# Epsilon-Greedy Agent On Multi Armed Bandit

2023/11/17 8:46 PM UTC

Consider a gambler sitting down at a row of slot machines. The gambler must make a choice of which slot machine to play. Every slot machine has an arm which can be pulled. For each pull, the machine returns some reward.

The returned reward is not constant on each machine. If it were constant, the gambler could simply pull every arm once, see which arm returned the highest reward, and then pull that arm continuously. Instead, each arm returns a reward sampled from a random distribution. In theory, the distribution can be any probability distrubtion. For simplicity, we will assume the reward returned by the machine is a normal distribution with standard deviation 1 centered at some random value and that it does not change over time. For example, an individual arm may have a random distribution centered at 0.5, which returns a random value from a normal distribution centered at 0.5 with standard deviation 1 when pulled.

The above problem is known as the Multi Armed Bandit problem. It's known by that name because slot machines are sometimes known as one-armed bandits. Here is an implementation of such a bandit in python with numpy.

"""bandits.py"""
import numpy as np

class Bandit:
def __init__(self, num_arms: int):
self.num_arms = num_arms

# The action value of each arm is chosen from a normal distribution with
# standard deviation 1 centered at 0.
self.values = np.random.normal(size=num_arms)

self.optimal_arm = np.argmax(self.values)

def pull(self, arm: int):
"""
Pull the arm at index 'arm'.

The return value for each arm is a normal distribution with standard deviation 1
centered at whatever the action value is for that arm.
"""
return np.random.normal(self.values[arm])

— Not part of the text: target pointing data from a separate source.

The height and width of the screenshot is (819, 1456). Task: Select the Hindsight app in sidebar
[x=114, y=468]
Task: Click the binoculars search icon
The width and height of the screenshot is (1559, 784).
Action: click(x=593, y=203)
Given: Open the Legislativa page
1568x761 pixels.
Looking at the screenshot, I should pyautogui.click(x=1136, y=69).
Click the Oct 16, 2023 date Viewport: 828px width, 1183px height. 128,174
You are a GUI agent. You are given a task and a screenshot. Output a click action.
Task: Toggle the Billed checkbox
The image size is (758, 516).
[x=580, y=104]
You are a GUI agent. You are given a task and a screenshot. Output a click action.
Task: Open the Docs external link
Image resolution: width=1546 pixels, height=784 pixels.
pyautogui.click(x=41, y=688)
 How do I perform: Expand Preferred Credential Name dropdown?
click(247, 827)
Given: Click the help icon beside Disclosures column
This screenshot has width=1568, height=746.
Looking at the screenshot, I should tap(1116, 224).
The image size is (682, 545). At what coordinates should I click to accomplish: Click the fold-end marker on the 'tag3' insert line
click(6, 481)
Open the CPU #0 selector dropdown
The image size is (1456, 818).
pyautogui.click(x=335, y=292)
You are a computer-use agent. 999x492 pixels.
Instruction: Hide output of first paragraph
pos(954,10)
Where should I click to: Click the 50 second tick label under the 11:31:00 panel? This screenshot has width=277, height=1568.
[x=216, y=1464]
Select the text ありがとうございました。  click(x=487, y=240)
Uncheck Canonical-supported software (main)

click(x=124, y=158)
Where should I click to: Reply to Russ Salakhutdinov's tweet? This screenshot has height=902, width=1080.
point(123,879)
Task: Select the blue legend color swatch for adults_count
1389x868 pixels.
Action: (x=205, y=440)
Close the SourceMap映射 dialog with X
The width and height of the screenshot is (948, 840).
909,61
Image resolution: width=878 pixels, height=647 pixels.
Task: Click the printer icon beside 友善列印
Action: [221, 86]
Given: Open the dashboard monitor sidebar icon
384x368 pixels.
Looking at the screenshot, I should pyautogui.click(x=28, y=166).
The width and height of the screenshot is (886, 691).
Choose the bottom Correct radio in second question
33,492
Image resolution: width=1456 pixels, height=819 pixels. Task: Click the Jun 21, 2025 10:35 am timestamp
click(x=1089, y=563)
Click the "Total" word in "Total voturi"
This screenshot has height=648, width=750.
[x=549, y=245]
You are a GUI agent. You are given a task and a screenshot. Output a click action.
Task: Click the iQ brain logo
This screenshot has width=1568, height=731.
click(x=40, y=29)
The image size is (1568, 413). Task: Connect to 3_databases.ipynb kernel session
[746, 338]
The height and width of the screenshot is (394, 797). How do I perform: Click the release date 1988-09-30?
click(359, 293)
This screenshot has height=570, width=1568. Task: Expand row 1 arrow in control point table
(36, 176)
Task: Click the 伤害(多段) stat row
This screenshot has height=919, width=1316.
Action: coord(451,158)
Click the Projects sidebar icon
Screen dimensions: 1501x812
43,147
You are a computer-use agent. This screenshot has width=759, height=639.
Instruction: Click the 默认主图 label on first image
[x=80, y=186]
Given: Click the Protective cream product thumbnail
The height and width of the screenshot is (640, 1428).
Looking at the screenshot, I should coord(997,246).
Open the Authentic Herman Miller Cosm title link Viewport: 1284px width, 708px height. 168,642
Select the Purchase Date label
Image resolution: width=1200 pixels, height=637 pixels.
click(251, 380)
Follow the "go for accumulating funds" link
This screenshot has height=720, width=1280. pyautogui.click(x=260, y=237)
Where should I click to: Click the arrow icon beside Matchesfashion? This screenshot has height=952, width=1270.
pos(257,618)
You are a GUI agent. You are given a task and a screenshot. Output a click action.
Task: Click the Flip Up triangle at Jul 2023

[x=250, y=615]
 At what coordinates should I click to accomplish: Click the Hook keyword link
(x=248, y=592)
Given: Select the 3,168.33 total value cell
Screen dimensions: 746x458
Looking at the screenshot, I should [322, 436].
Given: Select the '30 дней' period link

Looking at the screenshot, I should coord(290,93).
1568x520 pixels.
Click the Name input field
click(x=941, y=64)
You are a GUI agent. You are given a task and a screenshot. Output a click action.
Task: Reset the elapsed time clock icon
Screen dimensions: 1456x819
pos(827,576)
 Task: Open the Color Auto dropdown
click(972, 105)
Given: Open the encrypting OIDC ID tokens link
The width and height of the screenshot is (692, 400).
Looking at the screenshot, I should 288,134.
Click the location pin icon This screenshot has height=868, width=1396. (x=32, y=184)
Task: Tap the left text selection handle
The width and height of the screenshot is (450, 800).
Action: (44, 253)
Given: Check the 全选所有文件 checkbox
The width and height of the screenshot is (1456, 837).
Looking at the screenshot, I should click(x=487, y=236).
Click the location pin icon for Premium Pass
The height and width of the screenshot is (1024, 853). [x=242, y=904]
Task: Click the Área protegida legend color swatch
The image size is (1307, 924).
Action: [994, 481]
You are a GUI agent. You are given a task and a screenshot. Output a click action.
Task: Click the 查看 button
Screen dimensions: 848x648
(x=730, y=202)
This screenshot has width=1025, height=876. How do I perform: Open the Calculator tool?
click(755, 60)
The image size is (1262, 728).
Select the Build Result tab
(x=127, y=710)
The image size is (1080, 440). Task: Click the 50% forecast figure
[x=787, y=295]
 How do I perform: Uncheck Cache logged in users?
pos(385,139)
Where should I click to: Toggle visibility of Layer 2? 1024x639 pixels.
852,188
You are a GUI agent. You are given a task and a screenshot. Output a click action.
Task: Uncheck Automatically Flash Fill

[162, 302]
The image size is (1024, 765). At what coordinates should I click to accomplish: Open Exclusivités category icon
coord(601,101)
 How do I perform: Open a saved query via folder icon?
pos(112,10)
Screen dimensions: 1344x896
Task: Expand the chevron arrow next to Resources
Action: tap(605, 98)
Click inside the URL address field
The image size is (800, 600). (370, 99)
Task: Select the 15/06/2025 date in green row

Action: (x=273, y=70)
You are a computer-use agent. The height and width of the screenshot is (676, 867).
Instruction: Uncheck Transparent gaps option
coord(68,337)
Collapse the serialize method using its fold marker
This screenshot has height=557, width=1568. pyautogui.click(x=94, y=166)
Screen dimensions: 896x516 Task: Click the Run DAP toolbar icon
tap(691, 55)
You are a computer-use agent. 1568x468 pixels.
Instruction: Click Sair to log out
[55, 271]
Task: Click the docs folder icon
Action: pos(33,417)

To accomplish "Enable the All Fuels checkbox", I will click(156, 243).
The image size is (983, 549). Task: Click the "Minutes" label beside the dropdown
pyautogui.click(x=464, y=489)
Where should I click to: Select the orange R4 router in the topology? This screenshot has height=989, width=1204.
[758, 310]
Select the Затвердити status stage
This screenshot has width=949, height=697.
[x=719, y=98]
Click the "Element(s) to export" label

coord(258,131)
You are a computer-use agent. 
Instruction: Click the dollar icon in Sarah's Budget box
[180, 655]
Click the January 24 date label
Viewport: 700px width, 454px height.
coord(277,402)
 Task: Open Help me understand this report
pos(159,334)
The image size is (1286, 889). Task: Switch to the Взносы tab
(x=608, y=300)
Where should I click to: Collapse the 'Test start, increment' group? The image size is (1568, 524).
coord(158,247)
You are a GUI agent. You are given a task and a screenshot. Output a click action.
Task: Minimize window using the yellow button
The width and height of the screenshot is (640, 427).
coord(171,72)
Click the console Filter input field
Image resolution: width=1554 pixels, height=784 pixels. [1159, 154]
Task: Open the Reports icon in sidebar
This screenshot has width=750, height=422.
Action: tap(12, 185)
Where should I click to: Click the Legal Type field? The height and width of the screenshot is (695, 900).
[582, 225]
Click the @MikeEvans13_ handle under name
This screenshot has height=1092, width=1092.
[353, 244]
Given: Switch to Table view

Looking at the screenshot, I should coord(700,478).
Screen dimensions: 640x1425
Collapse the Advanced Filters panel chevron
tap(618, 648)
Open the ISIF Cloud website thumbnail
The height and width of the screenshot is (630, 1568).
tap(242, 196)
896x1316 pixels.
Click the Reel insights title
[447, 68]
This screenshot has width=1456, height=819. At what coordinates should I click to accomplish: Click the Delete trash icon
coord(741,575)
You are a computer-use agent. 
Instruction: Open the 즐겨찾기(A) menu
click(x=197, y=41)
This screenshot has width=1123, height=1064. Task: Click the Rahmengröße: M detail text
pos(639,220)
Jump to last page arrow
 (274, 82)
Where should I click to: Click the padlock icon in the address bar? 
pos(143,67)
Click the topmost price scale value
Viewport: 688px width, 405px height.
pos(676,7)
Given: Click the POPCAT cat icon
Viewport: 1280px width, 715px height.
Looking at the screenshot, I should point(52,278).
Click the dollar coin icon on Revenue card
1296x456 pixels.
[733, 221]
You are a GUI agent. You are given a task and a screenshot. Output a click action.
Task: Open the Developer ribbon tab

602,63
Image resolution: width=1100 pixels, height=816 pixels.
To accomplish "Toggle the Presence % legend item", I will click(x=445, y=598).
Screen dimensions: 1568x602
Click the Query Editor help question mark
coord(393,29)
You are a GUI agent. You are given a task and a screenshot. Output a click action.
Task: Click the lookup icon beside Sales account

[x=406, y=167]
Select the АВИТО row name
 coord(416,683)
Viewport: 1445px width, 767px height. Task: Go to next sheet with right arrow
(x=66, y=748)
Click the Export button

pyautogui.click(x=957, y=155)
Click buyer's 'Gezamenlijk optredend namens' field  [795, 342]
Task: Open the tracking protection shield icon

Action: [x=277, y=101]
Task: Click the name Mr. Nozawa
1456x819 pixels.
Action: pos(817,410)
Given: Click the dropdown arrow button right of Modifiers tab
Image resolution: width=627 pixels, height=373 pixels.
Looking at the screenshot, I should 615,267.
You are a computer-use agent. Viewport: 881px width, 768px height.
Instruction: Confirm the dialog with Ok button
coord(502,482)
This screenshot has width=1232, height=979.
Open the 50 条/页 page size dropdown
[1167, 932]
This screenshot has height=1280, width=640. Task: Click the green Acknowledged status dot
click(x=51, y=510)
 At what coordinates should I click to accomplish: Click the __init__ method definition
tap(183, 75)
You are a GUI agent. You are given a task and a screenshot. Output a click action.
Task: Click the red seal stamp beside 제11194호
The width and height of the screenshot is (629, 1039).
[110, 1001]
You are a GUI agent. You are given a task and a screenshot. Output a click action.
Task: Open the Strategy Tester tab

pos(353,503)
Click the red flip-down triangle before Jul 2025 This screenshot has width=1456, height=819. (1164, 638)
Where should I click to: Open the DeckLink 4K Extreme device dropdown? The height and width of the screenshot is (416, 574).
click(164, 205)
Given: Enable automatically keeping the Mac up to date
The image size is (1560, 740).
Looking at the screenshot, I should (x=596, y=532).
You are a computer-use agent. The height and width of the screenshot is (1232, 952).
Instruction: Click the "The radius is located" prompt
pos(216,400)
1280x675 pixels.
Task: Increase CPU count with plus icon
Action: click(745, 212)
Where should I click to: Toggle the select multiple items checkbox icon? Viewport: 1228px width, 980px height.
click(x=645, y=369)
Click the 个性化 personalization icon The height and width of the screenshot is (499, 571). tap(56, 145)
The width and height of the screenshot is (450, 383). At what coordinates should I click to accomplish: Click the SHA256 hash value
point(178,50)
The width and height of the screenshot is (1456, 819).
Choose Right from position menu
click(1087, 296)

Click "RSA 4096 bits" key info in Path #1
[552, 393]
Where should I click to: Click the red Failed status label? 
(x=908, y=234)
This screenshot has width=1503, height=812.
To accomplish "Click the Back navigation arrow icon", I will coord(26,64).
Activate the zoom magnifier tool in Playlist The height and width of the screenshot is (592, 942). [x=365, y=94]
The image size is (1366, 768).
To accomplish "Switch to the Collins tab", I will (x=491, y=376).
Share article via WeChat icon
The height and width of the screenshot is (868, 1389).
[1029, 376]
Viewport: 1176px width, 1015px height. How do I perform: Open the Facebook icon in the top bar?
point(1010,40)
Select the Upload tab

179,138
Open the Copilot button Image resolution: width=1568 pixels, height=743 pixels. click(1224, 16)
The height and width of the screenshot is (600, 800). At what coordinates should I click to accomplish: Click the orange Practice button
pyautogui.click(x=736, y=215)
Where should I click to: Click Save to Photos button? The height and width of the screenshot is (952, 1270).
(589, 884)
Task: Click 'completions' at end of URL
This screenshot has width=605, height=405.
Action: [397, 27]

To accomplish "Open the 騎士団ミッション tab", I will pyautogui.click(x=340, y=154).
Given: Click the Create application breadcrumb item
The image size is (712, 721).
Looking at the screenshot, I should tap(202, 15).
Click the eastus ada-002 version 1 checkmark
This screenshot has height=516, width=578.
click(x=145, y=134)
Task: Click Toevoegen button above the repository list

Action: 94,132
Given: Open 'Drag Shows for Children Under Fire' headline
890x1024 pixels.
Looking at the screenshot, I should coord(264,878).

def is_optimal_arm(self, arm: int):
"""
Returns true if the provided arm index is the optimal arm. Otherwise returns false.
"""
return arm == self.optimal_arm


## Sample Averaging And Epsilon Greedy Exploration

The gambler's goal is to maximize the reward they will receive by playing the slots. Initially the gambler has no idea which arm is optimal. However, the agent can use the returned value from each arm to form estimates of each arm's expected value. Once the agent has an estimate of the values for each arm, it must then make a choice about which arm to pull. The estimated value for each arm $a$ is represented by $Q(a)$.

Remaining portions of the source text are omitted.